Berpikir di luar kotak adalah suatu ide inovatif pada konteks baru atau variasi dari ide yang sudah ada atau bahkan jarang yang tercipta di luar kotak. Teka-teki ini merupakan contoh berpikir kreatif tetapi diharapkan jangan langsung menyimpulkan secara cepat. Peter Suedfeld, psikolog dari Universitas British Columbia telah melakukan observasi menarik dengan mengembangkan teka-teki tersebut pada teknik stimulasi lingkungan terbatas yang dikenal dengan REST/Restricted Enviromental Stimulation Technique (Sumber : Krogerus dan Tschappeler, 2011).
Sekarang,
saatnya untuk berpikir di luar kotak untuk mendapatkan ide yang sukses, namun
berpikir di luar kotak mungkin tidak semudah seperti yang diperkirakan.
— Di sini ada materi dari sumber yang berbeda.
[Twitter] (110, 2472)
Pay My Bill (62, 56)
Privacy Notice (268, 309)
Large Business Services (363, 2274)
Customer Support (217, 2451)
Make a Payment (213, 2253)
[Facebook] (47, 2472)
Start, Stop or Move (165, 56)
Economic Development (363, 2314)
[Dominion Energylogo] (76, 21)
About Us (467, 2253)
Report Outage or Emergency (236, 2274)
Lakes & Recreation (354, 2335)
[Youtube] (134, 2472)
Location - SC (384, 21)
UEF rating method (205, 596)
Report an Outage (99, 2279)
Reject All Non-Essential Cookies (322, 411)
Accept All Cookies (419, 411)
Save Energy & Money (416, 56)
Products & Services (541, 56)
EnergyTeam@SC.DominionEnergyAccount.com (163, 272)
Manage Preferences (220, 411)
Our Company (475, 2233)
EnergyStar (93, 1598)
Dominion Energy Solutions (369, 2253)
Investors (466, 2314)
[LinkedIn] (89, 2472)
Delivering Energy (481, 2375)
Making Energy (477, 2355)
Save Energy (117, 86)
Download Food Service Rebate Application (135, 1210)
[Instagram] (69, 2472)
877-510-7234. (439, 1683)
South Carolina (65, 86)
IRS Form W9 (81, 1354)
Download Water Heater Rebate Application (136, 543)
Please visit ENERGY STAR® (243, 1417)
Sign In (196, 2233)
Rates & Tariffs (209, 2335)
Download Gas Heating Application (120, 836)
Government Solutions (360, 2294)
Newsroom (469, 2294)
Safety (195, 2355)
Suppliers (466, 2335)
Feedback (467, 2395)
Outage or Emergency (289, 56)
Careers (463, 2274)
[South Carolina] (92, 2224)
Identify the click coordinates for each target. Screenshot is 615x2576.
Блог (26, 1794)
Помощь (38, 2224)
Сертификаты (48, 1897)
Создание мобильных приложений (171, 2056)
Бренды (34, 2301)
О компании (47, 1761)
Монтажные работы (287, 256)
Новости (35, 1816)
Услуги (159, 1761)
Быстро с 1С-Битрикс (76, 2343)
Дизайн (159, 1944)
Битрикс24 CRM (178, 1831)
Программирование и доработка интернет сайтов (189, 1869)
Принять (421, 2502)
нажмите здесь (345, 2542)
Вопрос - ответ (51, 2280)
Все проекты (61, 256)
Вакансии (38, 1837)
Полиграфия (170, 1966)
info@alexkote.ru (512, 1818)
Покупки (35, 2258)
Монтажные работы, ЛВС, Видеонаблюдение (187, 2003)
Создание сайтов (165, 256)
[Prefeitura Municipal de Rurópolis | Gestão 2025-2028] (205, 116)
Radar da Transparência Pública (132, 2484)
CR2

Pada
proses untuk berpikir di luar kotak, penting untuk melatih pikiran seseorang
agar dapat melihat perspektif yang berbeda. Berikut adalah beberapa tip yang
dapat digunakan untuk melatih pikiran seseorang dengan menghancurkan kotak (Sumber:
joshfelber.com).
· Peroleh perubahan pola
pikir untuk meningkatkan perspektif . Contoh : untuk sementara dengan melupakan
pemikiran aktivitas rutinitas dan mengambil langkah yang berbeda untuk menempuh
jalur pemikiran baru mungkin akan mendapatkan perspektif yang lebih baik.
· Kuantitas, bukan
kualitas. Ketika berpikir di luar kotak, kuantitas ide-ide yang kreatif datang
ke materi pikiran, di mana ide-ide tersebut secara kuantitas berbeda dari pola
pikir yang ada pada aktivitas sehari-hari baik masalah pekerjaan atau lainnya.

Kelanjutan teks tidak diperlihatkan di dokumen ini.